Un geste à poser, et ça presse!
Sébastien Lord-Émard Représentant élu du Sud-Est, SANB
Il y a huit ans, le gouvernement libéral de Shawn Graham a perdu ses élections sur la question de la vente d’Énergie NB à HydroQuébec. Un parti politique marginal est même né de ce mouvement populiste. Huit ans plus tard, ce même tiers parti, l’Alliance des gens, risque fort de reporter au pouvoir les libéraux de Brian Gallant lors des élections en cours, selon les journalistes Mathieu Roy-Comeau et Pascal RaicheNogue. Quelle ironie!
En divisant le vote anglophone qui aurait pu couronner les conservateurs de Blaine Higgs, le parti anti-dualité et anti-bilinguisme de Kris Austin semble réussir là où Brian Gallant lui-même, lorsqu’on regarde son bilan peu reluisant des quatre dernières années envers les Acadiennes et les Acadiens, semblait incapable d’arriver: c’està-dire à souder le vote francophone et à diviser les anglophones!
Mais rien n’est joué encore. Les libéraux le savent.
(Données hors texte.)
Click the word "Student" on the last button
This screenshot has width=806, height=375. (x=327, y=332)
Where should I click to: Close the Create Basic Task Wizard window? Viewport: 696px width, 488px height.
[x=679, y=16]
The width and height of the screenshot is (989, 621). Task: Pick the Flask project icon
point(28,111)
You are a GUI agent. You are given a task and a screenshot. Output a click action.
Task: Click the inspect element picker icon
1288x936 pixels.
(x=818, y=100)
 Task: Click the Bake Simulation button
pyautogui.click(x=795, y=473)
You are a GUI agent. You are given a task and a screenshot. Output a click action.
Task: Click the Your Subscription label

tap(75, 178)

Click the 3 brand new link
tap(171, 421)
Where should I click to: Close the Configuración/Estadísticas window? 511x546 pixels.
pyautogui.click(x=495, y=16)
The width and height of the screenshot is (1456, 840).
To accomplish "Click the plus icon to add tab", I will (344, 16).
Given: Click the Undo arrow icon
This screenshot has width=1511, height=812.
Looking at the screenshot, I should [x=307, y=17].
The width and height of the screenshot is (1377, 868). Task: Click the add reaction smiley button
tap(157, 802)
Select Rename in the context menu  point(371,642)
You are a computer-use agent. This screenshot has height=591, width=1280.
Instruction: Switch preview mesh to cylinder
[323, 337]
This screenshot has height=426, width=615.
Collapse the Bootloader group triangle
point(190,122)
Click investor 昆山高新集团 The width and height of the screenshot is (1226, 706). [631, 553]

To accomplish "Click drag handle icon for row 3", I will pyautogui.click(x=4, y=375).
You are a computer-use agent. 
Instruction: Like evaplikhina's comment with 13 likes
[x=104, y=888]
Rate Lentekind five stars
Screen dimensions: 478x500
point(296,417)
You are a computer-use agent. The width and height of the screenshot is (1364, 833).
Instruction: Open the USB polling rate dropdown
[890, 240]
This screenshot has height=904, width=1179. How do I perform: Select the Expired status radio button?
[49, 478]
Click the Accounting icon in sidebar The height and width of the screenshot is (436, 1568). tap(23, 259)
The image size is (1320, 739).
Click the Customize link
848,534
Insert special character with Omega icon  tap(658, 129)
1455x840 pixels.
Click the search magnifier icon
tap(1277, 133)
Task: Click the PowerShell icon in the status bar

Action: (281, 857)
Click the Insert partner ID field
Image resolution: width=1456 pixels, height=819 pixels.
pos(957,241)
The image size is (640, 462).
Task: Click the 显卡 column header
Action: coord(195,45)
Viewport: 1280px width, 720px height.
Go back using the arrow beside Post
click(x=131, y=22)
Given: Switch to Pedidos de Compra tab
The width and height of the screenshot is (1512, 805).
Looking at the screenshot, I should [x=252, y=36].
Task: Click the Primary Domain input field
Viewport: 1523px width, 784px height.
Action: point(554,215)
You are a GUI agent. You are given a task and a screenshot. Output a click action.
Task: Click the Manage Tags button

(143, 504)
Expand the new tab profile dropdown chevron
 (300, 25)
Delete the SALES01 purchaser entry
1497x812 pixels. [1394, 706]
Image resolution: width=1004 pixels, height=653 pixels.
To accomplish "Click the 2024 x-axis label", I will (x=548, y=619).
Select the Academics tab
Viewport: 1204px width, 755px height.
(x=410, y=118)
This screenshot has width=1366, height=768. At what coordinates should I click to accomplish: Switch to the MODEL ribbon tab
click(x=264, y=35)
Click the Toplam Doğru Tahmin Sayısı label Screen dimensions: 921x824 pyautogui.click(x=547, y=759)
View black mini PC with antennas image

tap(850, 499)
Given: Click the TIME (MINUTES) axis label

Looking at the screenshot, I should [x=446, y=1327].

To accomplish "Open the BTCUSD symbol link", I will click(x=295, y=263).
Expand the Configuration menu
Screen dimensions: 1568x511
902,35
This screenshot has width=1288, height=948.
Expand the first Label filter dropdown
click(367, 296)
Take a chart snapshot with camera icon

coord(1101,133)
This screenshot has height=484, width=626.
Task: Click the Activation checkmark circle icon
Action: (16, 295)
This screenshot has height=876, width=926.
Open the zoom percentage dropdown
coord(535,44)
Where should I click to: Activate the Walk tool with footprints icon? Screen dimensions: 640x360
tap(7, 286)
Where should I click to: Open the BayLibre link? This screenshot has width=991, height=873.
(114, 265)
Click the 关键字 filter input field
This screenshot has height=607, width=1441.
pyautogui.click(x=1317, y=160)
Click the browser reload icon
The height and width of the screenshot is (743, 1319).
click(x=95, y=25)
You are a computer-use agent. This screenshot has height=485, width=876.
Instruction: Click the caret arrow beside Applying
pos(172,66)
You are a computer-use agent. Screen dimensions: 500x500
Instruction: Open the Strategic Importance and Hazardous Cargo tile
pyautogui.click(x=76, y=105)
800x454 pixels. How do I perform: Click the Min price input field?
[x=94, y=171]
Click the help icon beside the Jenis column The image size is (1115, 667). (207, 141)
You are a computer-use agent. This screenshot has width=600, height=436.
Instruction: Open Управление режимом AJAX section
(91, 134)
Les élections ne sont pas terminées.
Il y a huit ans tombait le gouvernement Graham, alors que la vente d’Énergie NB aurait pu probablement nous sortir d’un gouffre financier... En 2018, plus que jamais au bord du gouffre financier, nous allons vraisemblablement reporter au pouvoir le gouvernement Gallant alors qu’il nous a enlevé le contrôle administratif, financier et linguistique d’un pan important de notre système de santé. Décidément, l’ironie n’en finit plus d’être mordante!
Depuis le début des élections, je discute avec des gens au sujet du Programme extramural de soins, dont la gestion a été confiée par le gouvernement Gallant à Medavie, une entreprise privée. Medavie est dirigée par l’ancien premier ministre conservateur Bernard Lord. Personne n’a pu me convaincre du bien-fondé de la privatisation d’un service essentiel pour nos communautés, qui relève directement des régies de santé.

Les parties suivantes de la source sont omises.